SPIRe Seminar Week 10: Patterns of Conflict in the Great Lakes Region

SPIRe’s Profs. Jennifer Todd and Paul Walsh will be presenting their paper (with Lupa Ramadhani) titled “Patterns of Conflict in the Great Lakes Region” Thursday November 22nd from 13:00-14:00 in G317 Newman (Arts) Building, UCD Belfield.

Abstract

The African Great Lakes Region (GLR) has witnessed some of the most intense
violence and protracted conflict of the last half-century. There has been spiralling
and sometimes over-lapping conflict in Burundi, Rwanda, Uganda and the
Democratic Republic of Congo (DRC) (hereinafter Zone 1 conflict states).
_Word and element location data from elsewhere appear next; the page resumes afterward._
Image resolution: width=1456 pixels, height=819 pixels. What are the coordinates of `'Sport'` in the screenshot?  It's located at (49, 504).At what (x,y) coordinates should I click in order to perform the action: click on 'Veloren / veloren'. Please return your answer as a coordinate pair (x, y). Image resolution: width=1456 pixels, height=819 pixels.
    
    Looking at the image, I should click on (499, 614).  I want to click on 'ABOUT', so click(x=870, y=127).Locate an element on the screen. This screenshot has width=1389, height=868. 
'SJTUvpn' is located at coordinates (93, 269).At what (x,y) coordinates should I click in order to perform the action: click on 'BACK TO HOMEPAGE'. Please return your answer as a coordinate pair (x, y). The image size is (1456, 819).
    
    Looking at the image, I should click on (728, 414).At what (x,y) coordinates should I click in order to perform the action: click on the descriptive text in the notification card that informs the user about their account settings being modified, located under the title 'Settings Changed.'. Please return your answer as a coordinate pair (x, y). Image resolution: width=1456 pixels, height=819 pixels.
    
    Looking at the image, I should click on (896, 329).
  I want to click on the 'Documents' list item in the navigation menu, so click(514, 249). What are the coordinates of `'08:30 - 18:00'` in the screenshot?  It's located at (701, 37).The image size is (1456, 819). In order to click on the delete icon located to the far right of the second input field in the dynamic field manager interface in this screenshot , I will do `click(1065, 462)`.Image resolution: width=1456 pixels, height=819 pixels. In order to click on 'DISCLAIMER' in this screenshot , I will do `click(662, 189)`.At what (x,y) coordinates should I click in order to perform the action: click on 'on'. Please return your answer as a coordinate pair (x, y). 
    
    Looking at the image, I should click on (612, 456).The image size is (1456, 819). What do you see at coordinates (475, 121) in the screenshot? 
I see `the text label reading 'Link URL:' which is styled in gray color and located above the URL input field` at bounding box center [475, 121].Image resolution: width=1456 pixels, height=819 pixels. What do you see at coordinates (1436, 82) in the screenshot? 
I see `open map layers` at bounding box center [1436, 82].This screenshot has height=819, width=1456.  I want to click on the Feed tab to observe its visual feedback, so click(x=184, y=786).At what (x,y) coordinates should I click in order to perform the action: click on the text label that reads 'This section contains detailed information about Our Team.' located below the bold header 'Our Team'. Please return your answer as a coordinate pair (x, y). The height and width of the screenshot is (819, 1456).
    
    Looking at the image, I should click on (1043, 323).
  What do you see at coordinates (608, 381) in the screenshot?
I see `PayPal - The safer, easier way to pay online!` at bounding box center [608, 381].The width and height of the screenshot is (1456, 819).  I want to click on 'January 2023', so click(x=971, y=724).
Yet their
neighbours—Kenya, Malawi, Tanzania and Zambia (hereinafter Zone 2 peaceful
states)—have remained generally peaceful. This article asks what makes the
difference in conflict outcomes between these neighbouring states? It has one goal:
to identify a set of structural and historical factors (if any), that differentiate the zone
1 from the zone 2 states and which can explain the incidence of conflicts across
time and countries. We set out to document and estimate the impact of a common
set of structural factors that underpin the outbreak of wars in this region over the
past fifty years, while controlling for time and country specific effects.